**WHAT IS REQUIRED:**
In the entries below, spot each line with the word "Given" and copy it.

============================================================

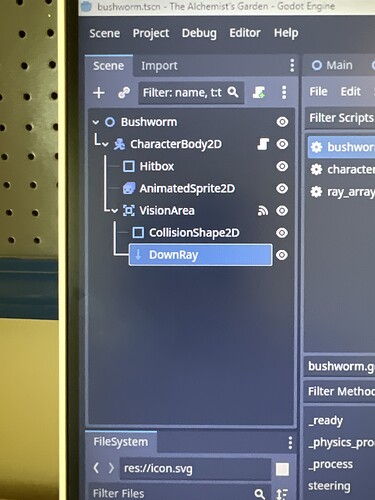Open the extra scene options dots beside attach script
Viewport: 375px width, 500px height.
tap(284, 92)
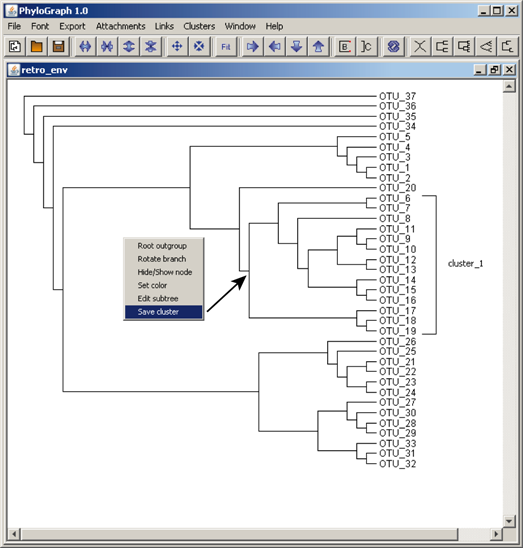Viewport: 523px width, 548px height.
Task: Select the OTU_20 leaf label
Action: coord(398,188)
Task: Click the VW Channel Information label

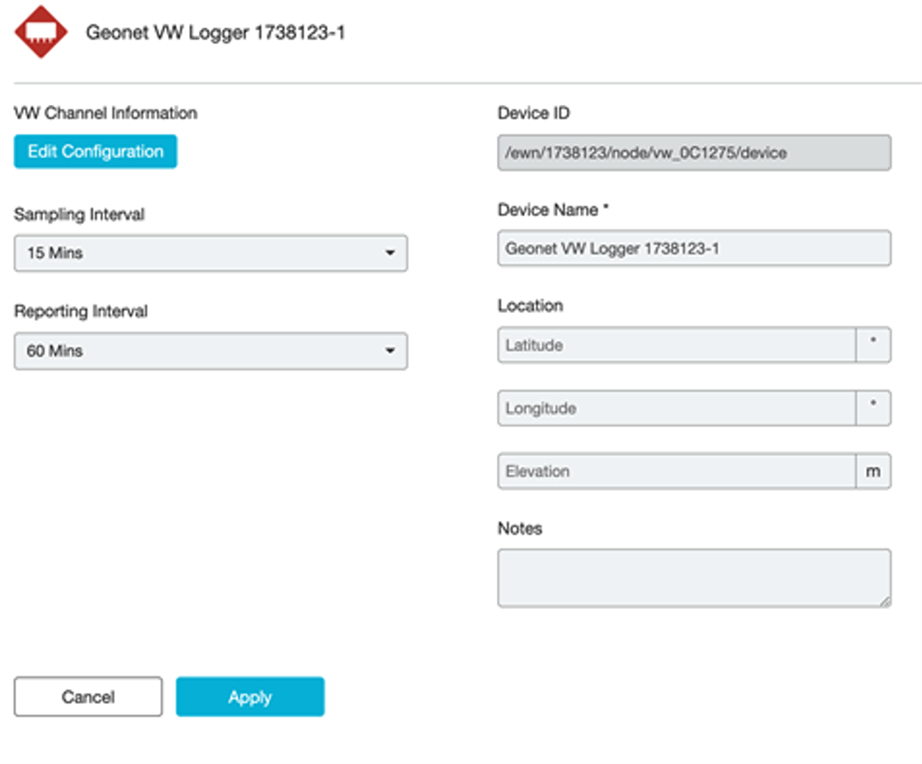Action: (106, 113)
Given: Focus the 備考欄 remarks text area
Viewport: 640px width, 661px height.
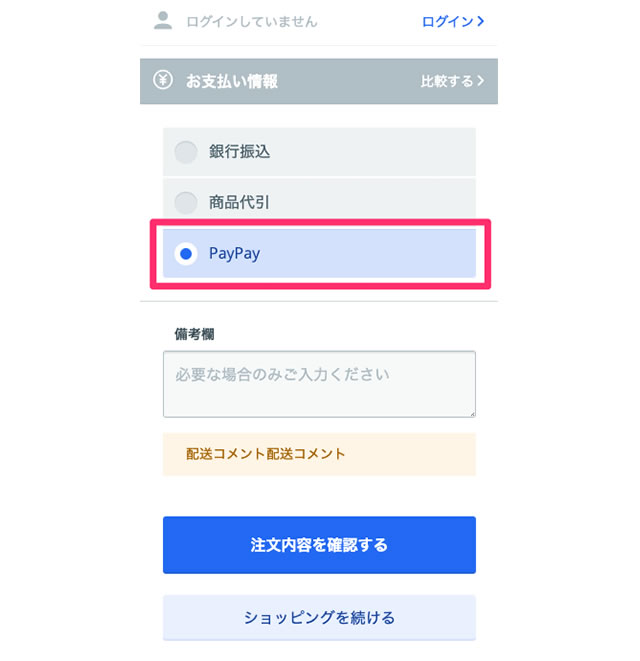Looking at the screenshot, I should tap(319, 384).
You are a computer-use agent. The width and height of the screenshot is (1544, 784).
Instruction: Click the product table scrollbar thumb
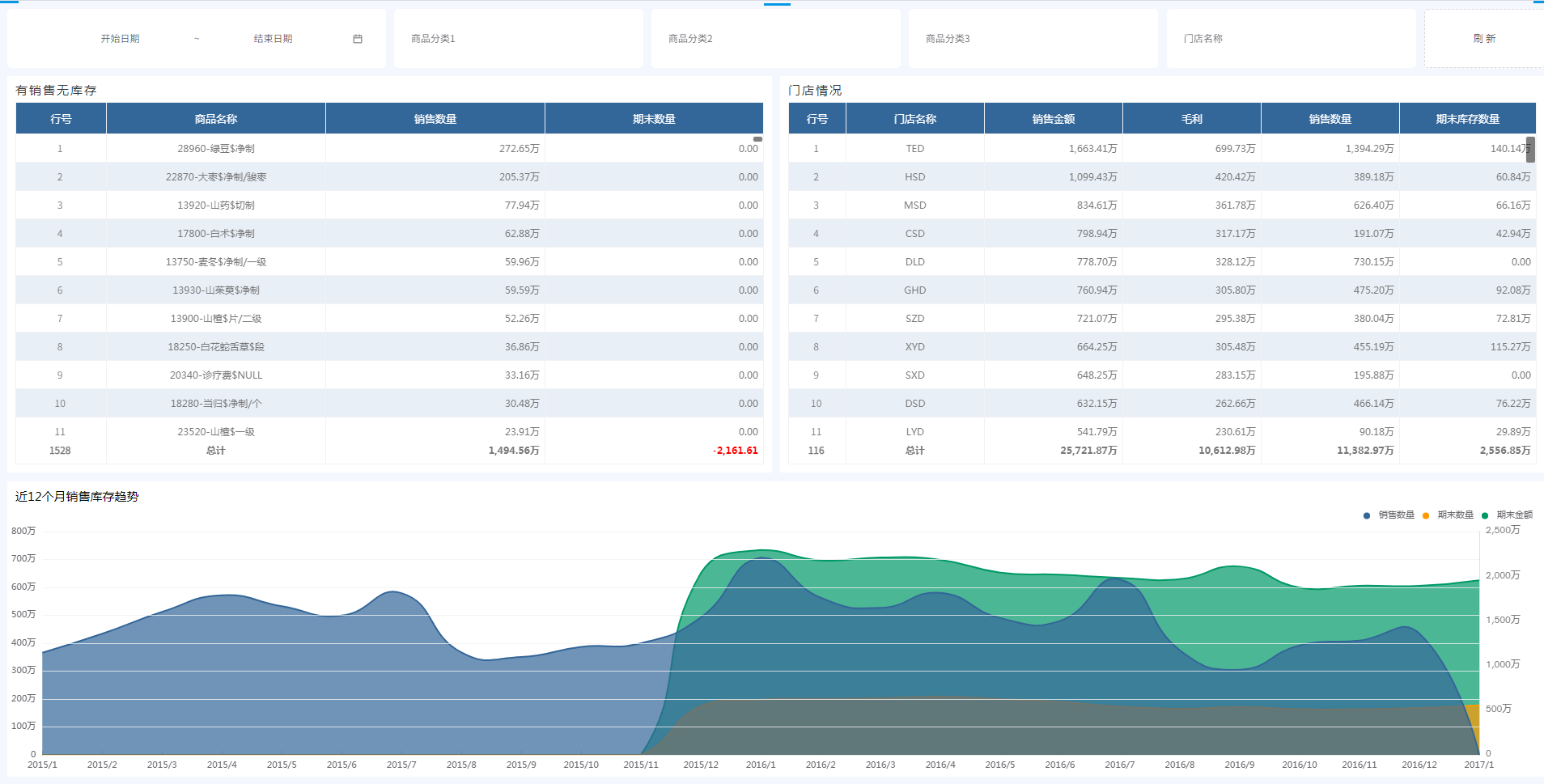coord(757,139)
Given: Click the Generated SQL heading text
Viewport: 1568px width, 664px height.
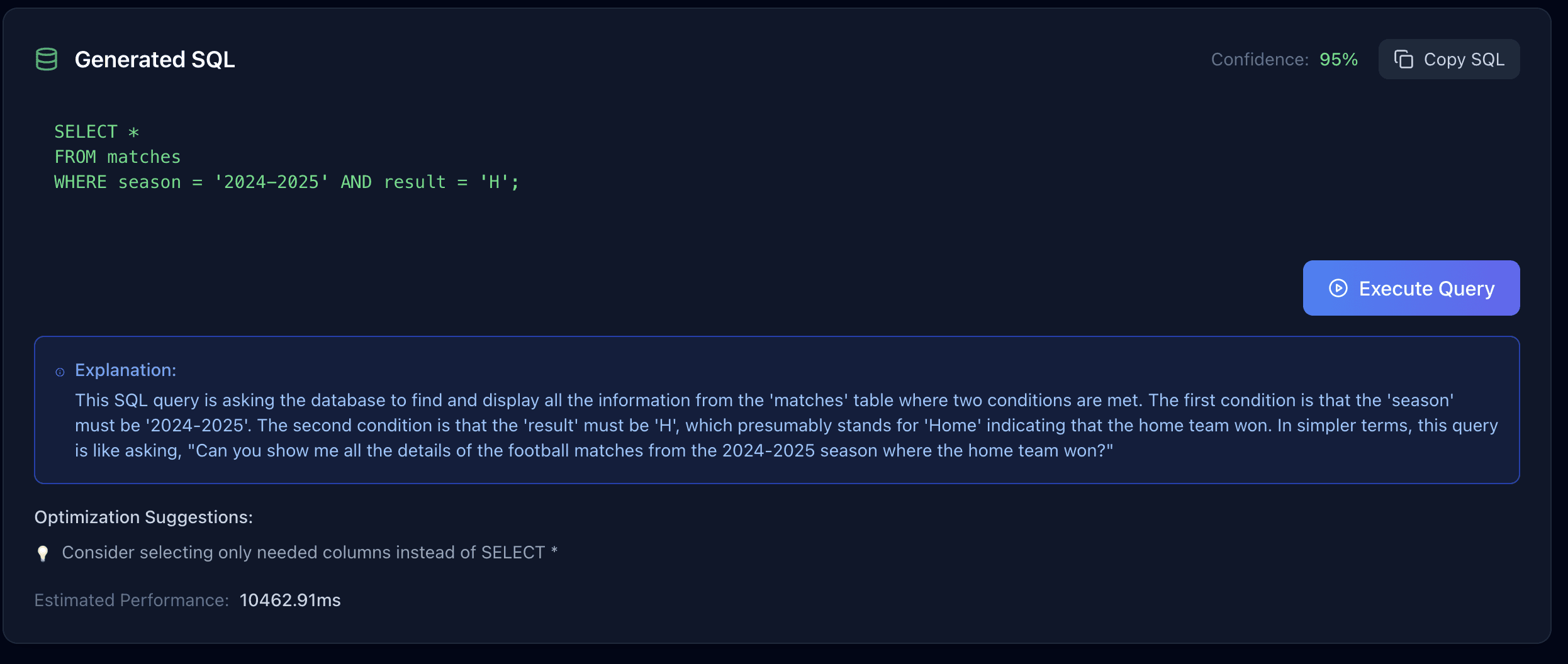Looking at the screenshot, I should 154,58.
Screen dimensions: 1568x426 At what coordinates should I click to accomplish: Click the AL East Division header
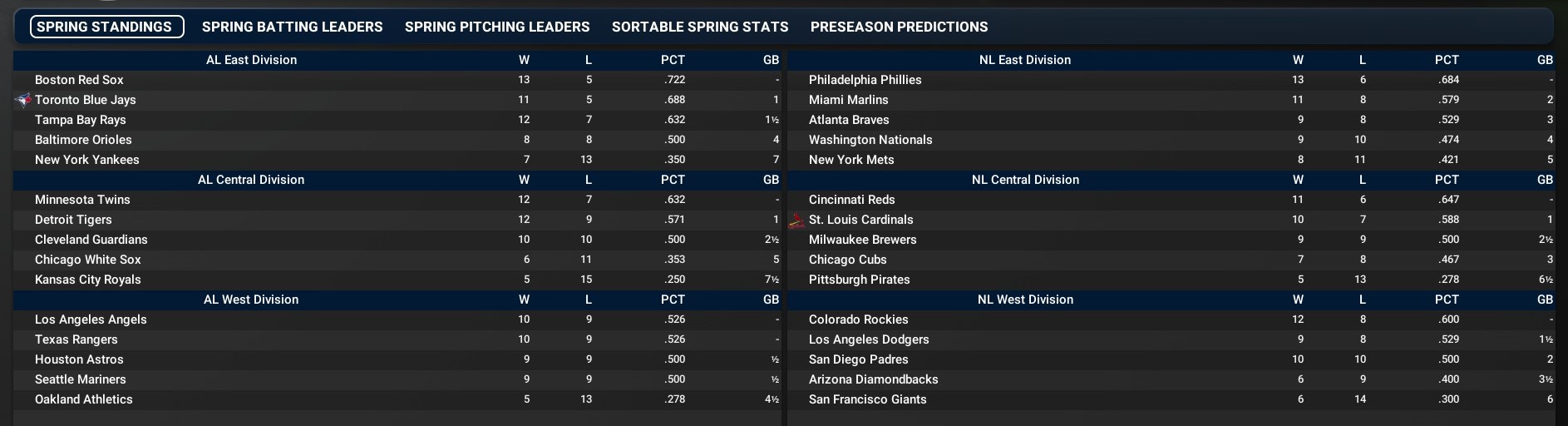pos(251,60)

============================================================

**RESPONSE BOX:**
Given: Focus the 備考欄 remarks text area
Given: Click the Generated SQL heading text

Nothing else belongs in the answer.